There are some major issues that must be addressed concerning Julian Schnabel’s highly acclaimed new film The Diving Bell and the Butterfly. With wins for Best Director coming from Cannes and the infinitely more mainstream Golden Globes, The Diving Bell and the Butterfly looks to be a crossover hit from the festival circuit. “Foreign” films that play well at Cannes never seem to be international “hits” in the United States (note specifically 4 Months 3 Week and 2 Days and Persepolis failing to make the Oscar shortlist) so maybe something is to be said for Schnabel, an American painter/filmmaker, making such an utterly French film with a universal message that has led to the appeal of such a film in the minds of critics and the public. However, having seen the film twice now, I have to pose the question, what in The Diving Bell and the Butterfly are people responding to? Is it merely the “inventive” cinematography displayed in the film’s successful first half hour? Is it the story of Jean Dominique Bauby’s “overcoming” of his situation that people attach to? What, then, is to be said for the character of Bauby that Schnabel and his screenwriter, Ronald Harwood, present us with? All I have read on The Diving Bell and the Butterfly has done everything it can to simplify Bauby’s story as one of an unimaginable circumstance, making something out of it, and they applaud Schnabel’s ability to make Bauby’s “locked-in syndrome” the human condition. The film has been called “uncompromising”, “a masterpiece of sensual cinema”, “inspiring”, “emotionally charged”, it “salutes the firepower of imagination”, and “is the life force at its most insistent, lashing out against fate with stubborn resolve.” Once the film is observed closely, however, the issues quickly become confounded and illustrate why The Diving Bell and the Butterfly is a negligent, irritating, and problematic experience.

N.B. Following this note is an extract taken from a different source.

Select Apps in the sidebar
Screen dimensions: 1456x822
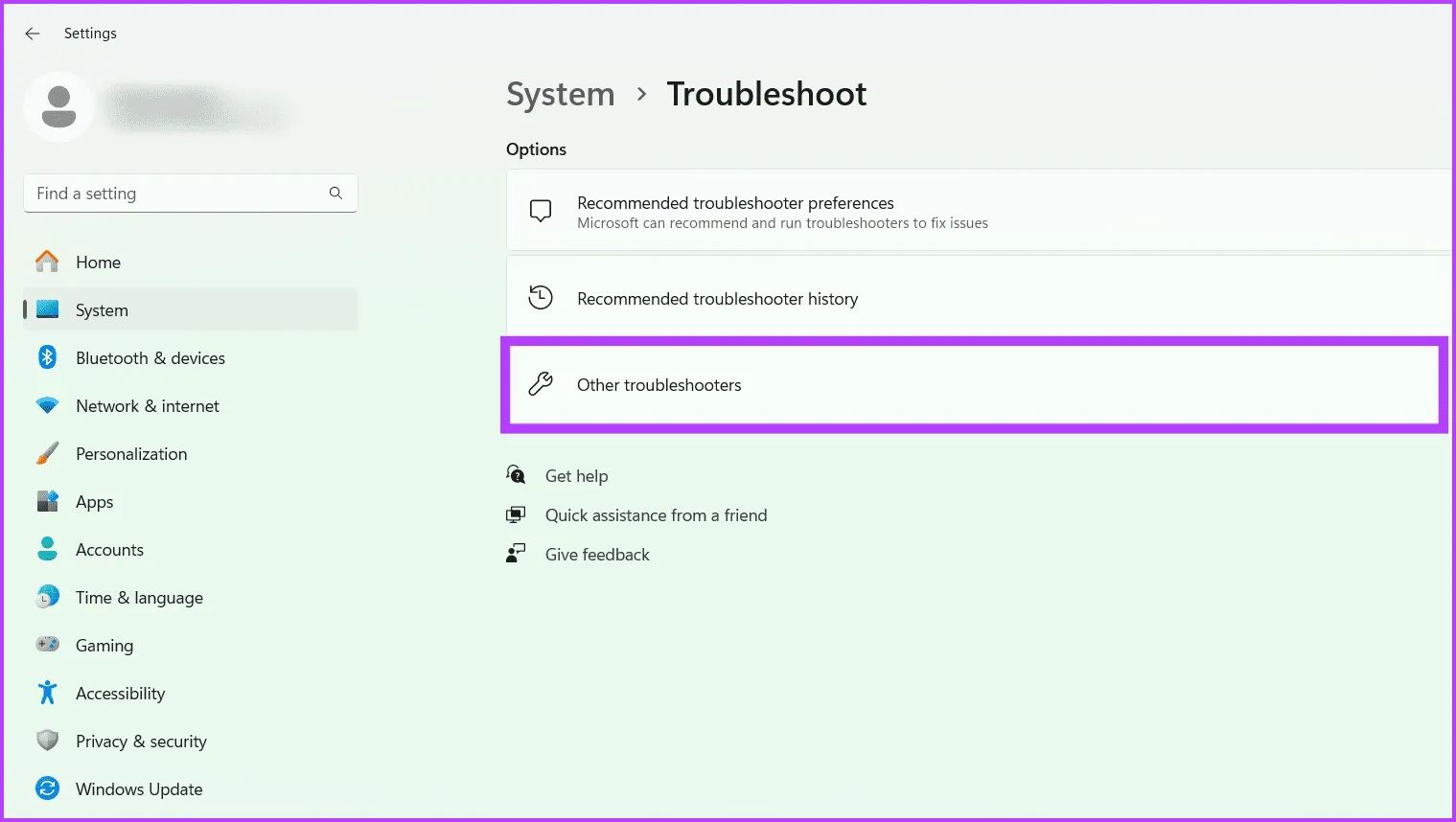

The Diving Bell and the Butterfly tells the true story of Elle Magazine editor, Jean Dominique Bauby, who has a stroke and is completely paralyzed except for his eyes and retains complete brain function. The film’s first half hour is without a doubt its strongest. With the camera being used as Bauby’s eyes, there is a first person account of the confusion and terror that comes with the realization that modes of communication are completely gone. Although the blurry imagery, inner dialogue, and swaying camera quickly become passe, The Diving Bell and the Butterfly establishes its difficult premise with an overly stylized ease. Just as its visual “dynamics” are cemented, Bauby has a pessimistic attitude that is the root of many of the problems later in the film. However, in the opening sequences, his feelings toward his situation are understandable. When a doctor tells Bauby to think of him as a friend, Bauby responds, “just be a doctor” and, later, when the doctor tells him that Bauby should be able to continue with this way of life, Bauby retorts with the questions “This is life?” and asks for “please no miracles.” Starting out with this pessimistic attitude is what is expected and, indeed, it is highly likely that this material came out of the real-life Bauby’s memoir. It is shortly after these responses that Schnabel shifts away from Bauby’s perspective and uses the metaphor of the diving bell trapped and, literally, locked-in underwater.

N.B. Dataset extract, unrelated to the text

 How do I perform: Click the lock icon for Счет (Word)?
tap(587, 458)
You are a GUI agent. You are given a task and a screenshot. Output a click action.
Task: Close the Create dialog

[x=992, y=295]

It is here that The Diving Bell and the Butterfly begins to veer from its provocative opening. Bauby opens his eyes to discover two new doctors, Henriette and Marie. Marie is focused on Bauby’s movement while Henriette has come up with Bauby’s alphabet and they ket to his immediate communication with others and ultimately, the way Bauby dictates his book. It could be argued that the beautiful doctors are what help lift Bauby’s spirits, as Bauby comically thinks “am I in heaven?” when he opens his eyes to see the beauties. Henriette tells Bauby that he is the most important job she has ever received and is determined to succeed. Though his sex drive and wit and apparently active, Bauby’s pessimism persists upon introduction to his soon to be “life-changing” alphabet. When Henriette introduces this new means of communication, Bauby merely thinks “good for you” and refuses to think that it will work. He would rather be left alone to die. From this moment on, everything about the film’s emotions, stylization, and basic storytelling is incredibly forced and works to restrain what could have been a riveting film experience.

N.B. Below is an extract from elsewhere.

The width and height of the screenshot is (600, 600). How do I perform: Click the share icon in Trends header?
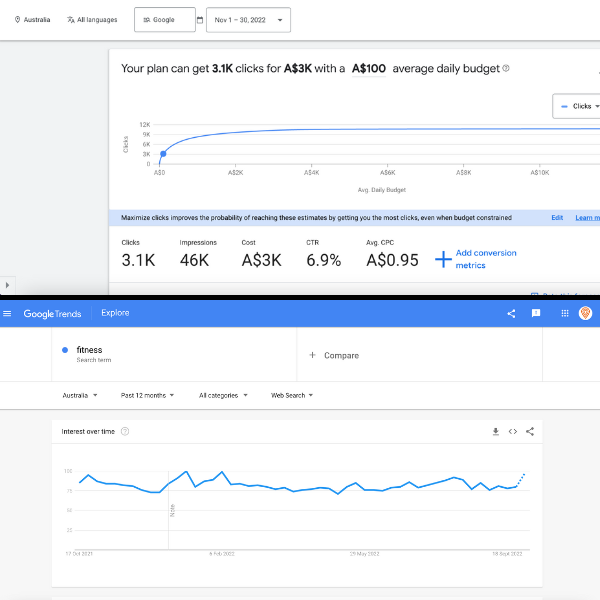[x=511, y=313]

While there are some important scenes early on that have not been mentioned (specifically a scene in which a friend compares his being held hostage to Bauby’s situation and tells him to cling to what makes him human), the scene where Henriette introduces the alphabet and what ensues illustrate what is Bauby’s attitude throughout and a major weakness in the development of his character. After he tells Henriette he wants to die, Henriette, rightfully, tells him that it is very disrespectful to think that given the amount of people who care about him. Henriette leaves the room and quickly comes back and apologizes for being out of line. With all the internal dialogue of Bauby’s that is heard, there is little remorse coming from Bauby for what he had done. Suddenly though, there is the diving bell with its arm spread like Christ and Bauby talking about how he will stop pitying himself and begin to rely on his imagination and memory to make him human again.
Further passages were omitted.